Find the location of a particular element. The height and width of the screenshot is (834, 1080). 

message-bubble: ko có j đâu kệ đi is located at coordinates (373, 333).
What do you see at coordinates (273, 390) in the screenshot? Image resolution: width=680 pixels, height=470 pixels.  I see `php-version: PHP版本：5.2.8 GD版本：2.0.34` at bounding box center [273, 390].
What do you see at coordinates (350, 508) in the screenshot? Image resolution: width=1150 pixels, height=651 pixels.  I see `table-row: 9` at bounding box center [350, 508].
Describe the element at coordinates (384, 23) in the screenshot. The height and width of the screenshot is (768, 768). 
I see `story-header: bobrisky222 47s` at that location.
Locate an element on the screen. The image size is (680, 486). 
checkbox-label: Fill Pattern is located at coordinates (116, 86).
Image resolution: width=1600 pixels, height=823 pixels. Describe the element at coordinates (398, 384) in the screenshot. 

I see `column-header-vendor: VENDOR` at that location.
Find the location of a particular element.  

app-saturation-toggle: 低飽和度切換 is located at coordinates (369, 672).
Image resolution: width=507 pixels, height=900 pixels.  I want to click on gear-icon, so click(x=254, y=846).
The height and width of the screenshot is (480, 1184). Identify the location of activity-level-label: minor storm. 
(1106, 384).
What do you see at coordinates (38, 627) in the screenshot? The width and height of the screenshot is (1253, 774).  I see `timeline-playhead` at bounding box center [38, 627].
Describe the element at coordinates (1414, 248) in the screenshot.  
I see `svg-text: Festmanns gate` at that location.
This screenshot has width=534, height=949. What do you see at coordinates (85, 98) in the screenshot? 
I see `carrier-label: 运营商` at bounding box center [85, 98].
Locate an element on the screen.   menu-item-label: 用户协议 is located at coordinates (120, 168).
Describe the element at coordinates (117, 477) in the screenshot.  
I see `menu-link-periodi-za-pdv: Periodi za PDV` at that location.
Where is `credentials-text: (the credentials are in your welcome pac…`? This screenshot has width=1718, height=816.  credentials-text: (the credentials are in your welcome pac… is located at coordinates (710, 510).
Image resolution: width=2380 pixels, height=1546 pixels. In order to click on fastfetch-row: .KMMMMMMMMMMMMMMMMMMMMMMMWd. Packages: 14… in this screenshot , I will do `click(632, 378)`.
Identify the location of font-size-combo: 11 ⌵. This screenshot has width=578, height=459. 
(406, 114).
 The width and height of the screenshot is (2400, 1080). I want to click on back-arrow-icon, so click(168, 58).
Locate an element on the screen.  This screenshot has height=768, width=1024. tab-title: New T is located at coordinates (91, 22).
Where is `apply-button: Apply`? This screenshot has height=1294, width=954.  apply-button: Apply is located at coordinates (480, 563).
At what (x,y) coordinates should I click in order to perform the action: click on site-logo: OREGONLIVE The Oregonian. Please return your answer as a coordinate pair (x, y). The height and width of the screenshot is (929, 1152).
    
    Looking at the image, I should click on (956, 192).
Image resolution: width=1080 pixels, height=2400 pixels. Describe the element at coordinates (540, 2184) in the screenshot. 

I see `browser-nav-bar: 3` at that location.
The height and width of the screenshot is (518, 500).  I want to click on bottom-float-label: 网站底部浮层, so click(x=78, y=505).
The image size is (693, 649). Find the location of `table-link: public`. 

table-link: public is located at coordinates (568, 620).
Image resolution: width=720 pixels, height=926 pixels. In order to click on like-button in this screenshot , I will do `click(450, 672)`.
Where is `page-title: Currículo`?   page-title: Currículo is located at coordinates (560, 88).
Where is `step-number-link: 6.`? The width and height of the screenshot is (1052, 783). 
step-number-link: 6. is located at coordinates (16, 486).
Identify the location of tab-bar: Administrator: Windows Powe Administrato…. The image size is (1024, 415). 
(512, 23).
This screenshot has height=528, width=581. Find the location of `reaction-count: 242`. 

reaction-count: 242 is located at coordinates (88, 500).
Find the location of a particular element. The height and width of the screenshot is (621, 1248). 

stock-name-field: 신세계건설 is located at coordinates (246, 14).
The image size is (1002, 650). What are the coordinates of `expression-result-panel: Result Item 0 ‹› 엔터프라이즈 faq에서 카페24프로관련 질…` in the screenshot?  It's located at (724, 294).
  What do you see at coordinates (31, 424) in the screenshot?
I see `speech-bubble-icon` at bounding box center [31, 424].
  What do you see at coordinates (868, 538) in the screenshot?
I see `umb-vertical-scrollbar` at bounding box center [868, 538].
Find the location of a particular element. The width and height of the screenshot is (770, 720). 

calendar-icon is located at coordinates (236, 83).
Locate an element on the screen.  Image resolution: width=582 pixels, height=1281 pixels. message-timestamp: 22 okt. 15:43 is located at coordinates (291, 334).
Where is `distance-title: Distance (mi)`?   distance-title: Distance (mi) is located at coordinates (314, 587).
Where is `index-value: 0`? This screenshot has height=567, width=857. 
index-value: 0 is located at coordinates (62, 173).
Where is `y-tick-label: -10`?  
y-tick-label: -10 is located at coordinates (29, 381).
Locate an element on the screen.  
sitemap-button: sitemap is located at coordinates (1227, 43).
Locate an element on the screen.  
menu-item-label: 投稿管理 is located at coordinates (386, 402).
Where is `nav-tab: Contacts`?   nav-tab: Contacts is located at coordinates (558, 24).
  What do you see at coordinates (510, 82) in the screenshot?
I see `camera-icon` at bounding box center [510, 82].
--
» WHAT YOU WILL DO:
Can you rewrite all of the items above, swapping "Locate an element on the screen" for "Find an element on the screen" and leaving everything else unchanged?

» SOLUTION TO THE PROBLEM:
Find the location of a particular element. The height and width of the screenshot is (834, 1080). 

message-bubble: ko có j đâu kệ đi is located at coordinates (373, 333).
What do you see at coordinates (273, 390) in the screenshot? Image resolution: width=680 pixels, height=470 pixels.  I see `php-version: PHP版本：5.2.8 GD版本：2.0.34` at bounding box center [273, 390].
What do you see at coordinates (350, 508) in the screenshot? Image resolution: width=1150 pixels, height=651 pixels.  I see `table-row: 9` at bounding box center [350, 508].
Describe the element at coordinates (384, 23) in the screenshot. The height and width of the screenshot is (768, 768). 
I see `story-header: bobrisky222 47s` at that location.
Find an element on the screen. The image size is (680, 486). 
checkbox-label: Fill Pattern is located at coordinates (116, 86).
Image resolution: width=1600 pixels, height=823 pixels. Describe the element at coordinates (398, 384) in the screenshot. 

I see `column-header-vendor: VENDOR` at that location.
Find the location of a particular element.  

app-saturation-toggle: 低飽和度切換 is located at coordinates (369, 672).
Image resolution: width=507 pixels, height=900 pixels.  I want to click on gear-icon, so click(x=254, y=846).
The height and width of the screenshot is (480, 1184). Identify the location of activity-level-label: minor storm. 
(1106, 384).
What do you see at coordinates (38, 627) in the screenshot? The width and height of the screenshot is (1253, 774).  I see `timeline-playhead` at bounding box center [38, 627].
Describe the element at coordinates (1414, 248) in the screenshot.  
I see `svg-text: Festmanns gate` at that location.
This screenshot has width=534, height=949. What do you see at coordinates (85, 98) in the screenshot? 
I see `carrier-label: 运营商` at bounding box center [85, 98].
Find an element on the screen.   menu-item-label: 用户协议 is located at coordinates (120, 168).
Describe the element at coordinates (117, 477) in the screenshot.  
I see `menu-link-periodi-za-pdv: Periodi za PDV` at that location.
Where is `credentials-text: (the credentials are in your welcome pac…`? This screenshot has width=1718, height=816.  credentials-text: (the credentials are in your welcome pac… is located at coordinates (710, 510).
Image resolution: width=2380 pixels, height=1546 pixels. In order to click on fastfetch-row: .KMMMMMMMMMMMMMMMMMMMMMMMWd. Packages: 14… in this screenshot , I will do `click(632, 378)`.
Identify the location of font-size-combo: 11 ⌵. This screenshot has width=578, height=459. 
(406, 114).
 The width and height of the screenshot is (2400, 1080). I want to click on back-arrow-icon, so click(168, 58).
Find an element on the screen.  This screenshot has height=768, width=1024. tab-title: New T is located at coordinates (91, 22).
Where is `apply-button: Apply`? This screenshot has height=1294, width=954.  apply-button: Apply is located at coordinates (480, 563).
At what (x,y) coordinates should I click in order to perform the action: click on site-logo: OREGONLIVE The Oregonian. Please return your answer as a coordinate pair (x, y). The height and width of the screenshot is (929, 1152).
    
    Looking at the image, I should click on (956, 192).
Image resolution: width=1080 pixels, height=2400 pixels. Describe the element at coordinates (540, 2184) in the screenshot. 

I see `browser-nav-bar: 3` at that location.
The height and width of the screenshot is (518, 500).  I want to click on bottom-float-label: 网站底部浮层, so click(x=78, y=505).
The image size is (693, 649). Find the location of `table-link: public`. 

table-link: public is located at coordinates (568, 620).
Image resolution: width=720 pixels, height=926 pixels. In order to click on like-button in this screenshot , I will do `click(450, 672)`.
Where is `page-title: Currículo`?   page-title: Currículo is located at coordinates (560, 88).
Where is `step-number-link: 6.`? The width and height of the screenshot is (1052, 783). 
step-number-link: 6. is located at coordinates (16, 486).
Identify the location of tab-bar: Administrator: Windows Powe Administrato…. The image size is (1024, 415). 
(512, 23).
This screenshot has height=528, width=581. Find the location of `reaction-count: 242`. 

reaction-count: 242 is located at coordinates (88, 500).
Find the location of a particular element. The height and width of the screenshot is (621, 1248). 

stock-name-field: 신세계건설 is located at coordinates (246, 14).
The image size is (1002, 650). What are the coordinates of `expression-result-panel: Result Item 0 ‹› 엔터프라이즈 faq에서 카페24프로관련 질…` in the screenshot?  It's located at (724, 294).
  What do you see at coordinates (31, 424) in the screenshot?
I see `speech-bubble-icon` at bounding box center [31, 424].
  What do you see at coordinates (868, 538) in the screenshot?
I see `umb-vertical-scrollbar` at bounding box center [868, 538].
Find the location of a particular element. The width and height of the screenshot is (770, 720). 

calendar-icon is located at coordinates (236, 83).
Find an element on the screen.  Image resolution: width=582 pixels, height=1281 pixels. message-timestamp: 22 okt. 15:43 is located at coordinates (291, 334).
Where is `distance-title: Distance (mi)`?   distance-title: Distance (mi) is located at coordinates (314, 587).
Where is `index-value: 0`? This screenshot has height=567, width=857. 
index-value: 0 is located at coordinates (62, 173).
Where is `y-tick-label: -10`?  
y-tick-label: -10 is located at coordinates (29, 381).
Find an element on the screen.  
sitemap-button: sitemap is located at coordinates (1227, 43).
Find an element on the screen.  
menu-item-label: 投稿管理 is located at coordinates (386, 402).
Where is `nav-tab: Contacts`?   nav-tab: Contacts is located at coordinates (558, 24).
  What do you see at coordinates (510, 82) in the screenshot?
I see `camera-icon` at bounding box center [510, 82].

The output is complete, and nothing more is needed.